American in Spain

A Twitter Moment

September 8, 2008
A Twitter Moment

I had a Twitter Moment this afternoon. It was communication that would not have taken place on any other communication platform, but Twitter made it work. For several months now, I've been following the Bad Astronomy blog. I visited it several years go when investigating the prime "skeptic" websites (Bad Astronomy has long been the best source of reason against the cultural tragedy that was that stupid FOX TV special that started the moon landing hoax theories), and again when I was a regular listener to Astronomycast, where they would sometimes talk to Phil Plait.

Phil Plait is the guy that runs Bad Astronomy, and he's awesome. Think of your favorite science teacher, that one that was so enthusiastic about the subject that you kind of wondered if he should be in a straitjacket, but that his enthusiasm was so infectious that the entire class got excited about the material. That's Phil Plait, except that when he's not out energizing student bodies and attending geeky sci-fi conventions, can reach millions with YouTube and his blog. Most of the people on my blogroll will agree that I'm a pretty attentive RSS reader. When there's a new post, I'm there checking it out, usually leaving some silly comment. But when I get to Bad Astronomy, there are already two dozen comments and the blog entry already has 18 diggs. BA gets a lot of traffic. Phil almost never responds to his commenters because he's past the threshold where that is really feasible. And I have no doubt that email from random people like me would get much attention either. Phil is friends with geek celebs like John Hodgman, Penn Teller, Wil Wheaton, and Adam Savage. He's waaaay out of my league!

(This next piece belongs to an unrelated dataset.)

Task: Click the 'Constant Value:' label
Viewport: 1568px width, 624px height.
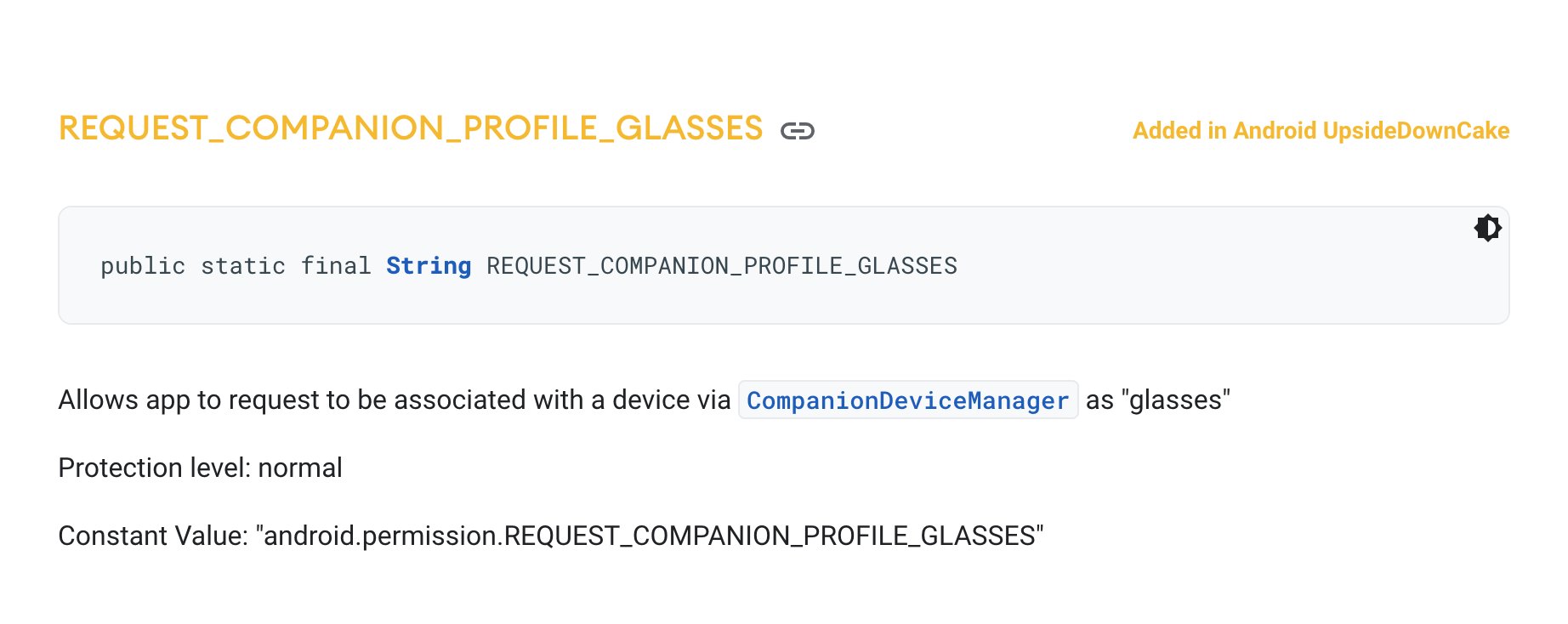Action: click(153, 536)
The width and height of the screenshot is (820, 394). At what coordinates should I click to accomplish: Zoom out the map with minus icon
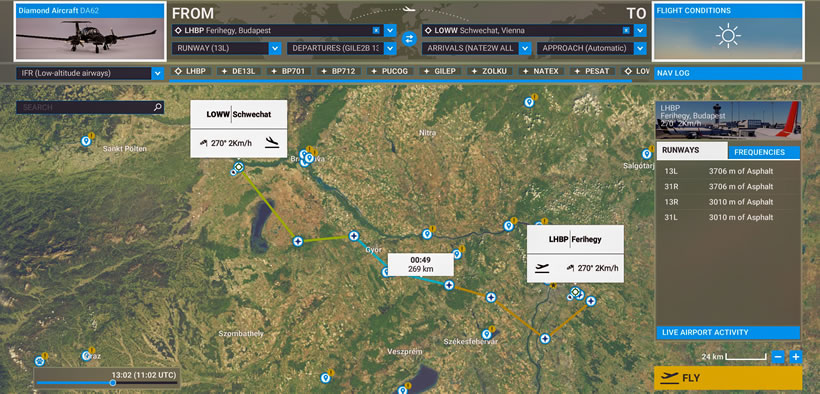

But that's where Twitter comes in.

As I've mentioned before, Twitter is to instant messaging what blogging is to email. But there's also a way to direct messages at a particular person, which doesn't really break the blogging analogy, I suppose. I can send a direct message to any Twitter user, an it will show up on their Twitter home screen. I knew that Phil was online at the time because I was reading a post of his that he had just "tweeted" (that's a Twitter verb) about. So I made a little complaint, as politely as I could, about his site that has been irking me ever since he moved his blog to Discover Magazine's website. And through the magic of the internet, and particularly the way that Twitter is set up, I got an instant response.

A Twitter Moment

I might not have explained myself very well, but that's pretty amazing to me.